» **PROVIDED PASSAGE**:
⟨
• 28th anniversary of Wujek 'pacification'
  • 16.12.2009
Today, marks the 28th anniversary of the so-called 'pacification' of the Wujek colliery in Katowice, southern Poland.


Riot police, backed by army tanks, smashed into the barricaded Wujek colliery on 16 December 1981, three days after martial law was declared.

As workers fought back with bottles and bits of iron, police opened fire, killing nine miners and wounding twenty-one.

The 'pacification' of the protest has become a symbol of the brutality of martial law, declared by communist party leader General Wojciech Jaruzelski.

“Many of my colleagues, who took part in the events, and, like myself, were imprisoned and persecuted by the communist authorities, and did not manage to lead a normal life afterwards. Many families were broken, many of the striking miners had to flee Poland,” says head of the Wujek 1981 striking committee, Stanislaw Platek.

The miners started the strike in protest against the arrest of their colleague Jan Ludwiczak and against the introduction of martial law, imposed on 13 December 1981.
⟩
» **DATASET RECORDS**:
⟨
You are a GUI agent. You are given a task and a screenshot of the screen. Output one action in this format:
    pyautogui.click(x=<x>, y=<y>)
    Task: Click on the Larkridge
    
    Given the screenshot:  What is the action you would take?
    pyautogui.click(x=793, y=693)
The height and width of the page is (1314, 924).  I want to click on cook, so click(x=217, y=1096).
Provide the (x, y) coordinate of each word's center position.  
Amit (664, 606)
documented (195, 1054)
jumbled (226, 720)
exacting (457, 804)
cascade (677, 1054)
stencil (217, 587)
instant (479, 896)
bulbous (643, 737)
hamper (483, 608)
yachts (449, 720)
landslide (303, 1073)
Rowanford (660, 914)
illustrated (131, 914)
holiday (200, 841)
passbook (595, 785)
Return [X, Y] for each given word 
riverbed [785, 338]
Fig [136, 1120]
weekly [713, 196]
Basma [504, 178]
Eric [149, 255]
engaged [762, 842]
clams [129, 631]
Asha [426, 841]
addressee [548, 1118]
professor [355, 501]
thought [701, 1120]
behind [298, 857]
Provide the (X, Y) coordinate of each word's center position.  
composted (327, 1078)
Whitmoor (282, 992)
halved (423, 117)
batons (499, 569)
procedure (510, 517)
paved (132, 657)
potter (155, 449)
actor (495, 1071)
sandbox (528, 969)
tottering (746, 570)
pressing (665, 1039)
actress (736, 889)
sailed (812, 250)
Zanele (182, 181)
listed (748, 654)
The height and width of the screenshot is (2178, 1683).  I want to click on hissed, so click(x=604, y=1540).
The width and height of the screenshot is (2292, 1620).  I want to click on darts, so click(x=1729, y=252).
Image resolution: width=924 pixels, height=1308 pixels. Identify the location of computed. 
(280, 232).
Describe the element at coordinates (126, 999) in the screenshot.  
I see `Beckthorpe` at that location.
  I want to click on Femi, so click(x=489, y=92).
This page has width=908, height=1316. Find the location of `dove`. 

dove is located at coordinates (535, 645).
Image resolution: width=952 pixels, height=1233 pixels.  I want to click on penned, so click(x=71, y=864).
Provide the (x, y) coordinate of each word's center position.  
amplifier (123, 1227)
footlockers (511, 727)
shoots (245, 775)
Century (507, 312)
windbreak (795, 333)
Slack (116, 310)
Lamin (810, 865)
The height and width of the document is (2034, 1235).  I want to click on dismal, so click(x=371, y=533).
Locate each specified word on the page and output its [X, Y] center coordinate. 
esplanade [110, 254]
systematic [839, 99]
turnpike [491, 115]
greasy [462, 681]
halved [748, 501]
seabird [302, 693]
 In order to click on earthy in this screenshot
⟩
» **WHAT TO WORK ON**:
a) Name every person the Wujek anniversary article mentions by name.
b) Extract each line of the listing above that contains the word "dove".

» **WORKED ANSWERS**:
a)
- Wojciech Jaruzelski
- Stanislaw Platek
- Jan Ludwiczak

b)
This page has width=908, height=1316. Find the location of `dove`. 
dove is located at coordinates (535, 645).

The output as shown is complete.